Boron triazide
- Names: IUPAC name Triazidoborane

Identifiers
- CAS Number: 21884-15-1;
- 3D model (JSmol): Interactive image;
- ChemSpider: 29329370;
- PubChem CID: 101089385;
- CompTox Dashboard (EPA): DTXSID901336502 ;

Properties
- Chemical formula: B(N_{3})_{3}
- Molar mass: 136.87 g/mol
- Appearance: colorless crystals
- Solubility: soluble in diethyl ether

= Boron triazide =

Boron triazide, also known as triazidoborane, is a thermally unstable compound of boron and nitrogen with a nitrogen content of 92.1% (by the standard atomic weight). Formally, it is the triazido derivative of borane and is a covalent inorganic azide. The high-energy compound, which has the propensity to undergo spontaneous explosive decomposition, was first described in 1954 by Egon Wiberg and Horst Michaud of LMU Munich.

== Preparation ==
The first method is by the addition of diborane to a solution of hydrazoic acid in diethyl ether at a temperature range between −20 °C and −10 °C. This synthesis proceeds via the intermediates monoazidoborane, BH2N3, and diazidoborane, BH(N3)2.

B2H6 + 6 HN3 → 2 B(N3)3 + 6 H2

The compound can also be obtained by passing boron tribromide vapor over solid silver azide in high vacuum.

BBr3 + 3 AgN3 → B(N3)3 + 3 AgBr

A similar gas-phase synthesis uses the spontaneous reaction of boron trichloride with hydrazoic acid.

BCl3 + 3 HN3 → B(N3)3 + 3 HCl

== Properties ==
The compound forms colorless crystals that are only stable at low temperatures. Above −35 °C, an explosive decomposition may occur. In the gas phase, generated boron triazide decomposes at room temperature within 60 minutes via loss of nitrogen gas to form boron nitrides with formulas BN3 and BN. These reactions can also be initiated photochemically by UV radiation in the compounds absorption range at about 230 nm.

B(N3)3 → BN3 + 3 N2
B(N3)3 → BN + 4 N2

In contact with water, it undergoes hydrolysis to hydrazoic acid and boron trioxide.

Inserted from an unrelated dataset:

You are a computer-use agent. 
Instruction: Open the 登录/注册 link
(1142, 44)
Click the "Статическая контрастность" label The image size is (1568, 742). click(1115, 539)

2 B(N3)3 + 3 H2O → 6 HN3 + B2O3

Reaction with other azides like sodium azide or lithium azide yields the corresponding tetraazidoborate complexes.

B(N3)3 + NaN3 → Na[B(N3)4]
B(N3)3 + LiN3 → Li[B(N3)4]

The parent tetraazidoboric acid, H[B(N3)4], can be obtained at temperatures lower than −60 °C.

== Uses ==
Due to the low stability, the compound itself is not used as a high-energy substance. However, the tetraazidoborate derivatives and adducts with bases such as quinoline, pyrazine or 2,2,6,6-tetramethylpiperidine have potential for this usage. The gas-phase decomposition of the compound is also of interest as a method of coating surfaces with boron nitride.